Rock paintings from the Kakadu National Park clearly show that thylacines were hunted by early humans.
Extinction in Tasmania
In fact the image is cropped to hide the fenced run and housing, and analysis by one researcher has concluded that this thylacine is a mounted specimen, posed for the camera.
Although the thylacine had been close to extinction on mainland Australia by the time of European settlement, and went extinct there some time in the nineteenth century, it survived into the 1930s on the island state of Tasmania. At the time of the first settlement, the heaviest distributions were in the northeast, northwest and north-midland regions of the state. They were rarely sighted during this time but slowly began to be credited with numerous attacks on sheep. This led to the establishment of bounty schemes in an attempt to control their numbers. The Van Diemen's Land Company introduced bounties on the thylacine from as early as 1830, and between 1888 and 1909 the Tasmanian government paid £1 per head for dead adult thylacines and ten shillings for pups. In all they paid out 2,184 bounties, but it is thought that many more thylacines were killed than were claimed for. Its extinction is popularly attributed to these relentless efforts by farmers and bounty hunters. However, it is likely that multiple factors led to its decline and eventual extinction, including competition with wild dogs introduced by European settlers, erosion of its habitat, the concurrent extinction of prey species, and a distemper-like disease that also affected many captive specimens at the time.
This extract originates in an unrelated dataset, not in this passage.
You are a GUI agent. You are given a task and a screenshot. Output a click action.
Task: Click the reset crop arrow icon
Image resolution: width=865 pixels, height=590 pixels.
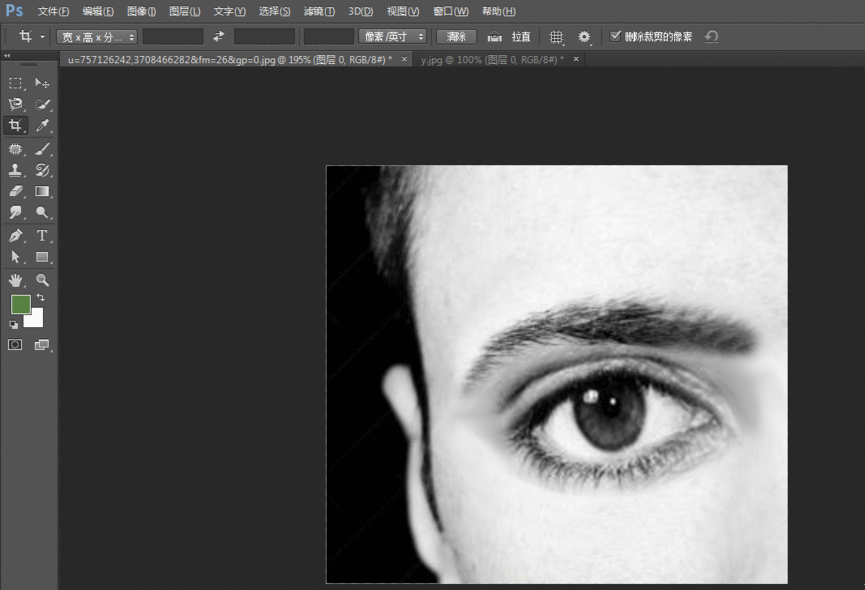pos(711,37)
Whatever the reason, the animal had become extremely rare in the wild by the late 1920s. Despite the fact that the thylacine was believed by many to be responsible for attacks on the sheep, in 1928 the Tasmanian Advisory Committee for Native Fauna had recommended a reserve to protect any remaining thylacines, with potential sites of suitable habitat including the Arthur-Pieman area of western Tasmania.
The last known Thylacine to be killed in the wild was shot in 1930 by Wilf Batty, a farmer fromMawbanna, in the northeast of the state. The animal, believed to have been a male, had been seen around Batty's house for several weeks.